24 For false christs and false prophets will rise and show great signs and wonders to deceive, if possible, even the elect. 25 See, I have told you beforehand. (Matthew 24:24-25, NKJV)
As Christ predicted the desolation of Jerusalem (which occurred in A.D. 70 at the hand of the Romans), He warned of deceivers who would try to persuade God’s people to follow them. Although that period of trial has passed, there continue to be false teachers whose enticing messages mislead, deceive and destroy souls. Be ever vigilant to examine what you are taught using the Scriptures to know whether it is truly from God (Acts 17:11). Eloquent elucidations may please the ear and warm the heart, but if they contradict the word of God they must be rejected as error. Jesus has warned His followers not to be seduced by the siren call of false christs and false prophets. “Beloved, do not believe every spirit, but test the spirits, whether they are of God; because many false prophets have gone out into the world” (1 Jno. 4:1).
11 See with what large letters I have written to you with my own hand! 12 As many as desire to make a good showing in the flesh, these would compel you to be circumcised, only that they may not suffer persecution for the cross of Christ. (Galatians 6:11–12, NKJV)

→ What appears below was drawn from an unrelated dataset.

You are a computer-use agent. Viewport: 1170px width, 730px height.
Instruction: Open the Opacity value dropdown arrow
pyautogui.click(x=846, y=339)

Paul urged the Galatians to observe his earnest and sincere zeal for them by noting he had personally written this epistle. Perhaps it was poor eyesight that prompted the “large letters” he used (Gal. 4:13-15). Notwithstanding, some counted him as an enemy because he told them the truth (Gal. 4:16). It was not Paul but the false teachers (who were binding the circumcision on Gentiles) who had a hidden agenda. They tried to ease their own persecution at the expense of truth and upon the backs of faithful Gentile saints. Furthermore, they wanted to boast in seeing the Gentiles yield to circumcision (see Gal. 6:12-13). Beware the religious teacher who comes with personal agendas. Hidden agendas are eventually exposed by the light of truth. Because the hidden agendas of error wreck havoc they must not be tolerated; they must be opposed (Gal. 2:4-5). Be careful only to boast in the cross of Christ and His truth; nothing else (Gal. 6:14-15). Our only agenda must be to honor and follow Jesus Christ.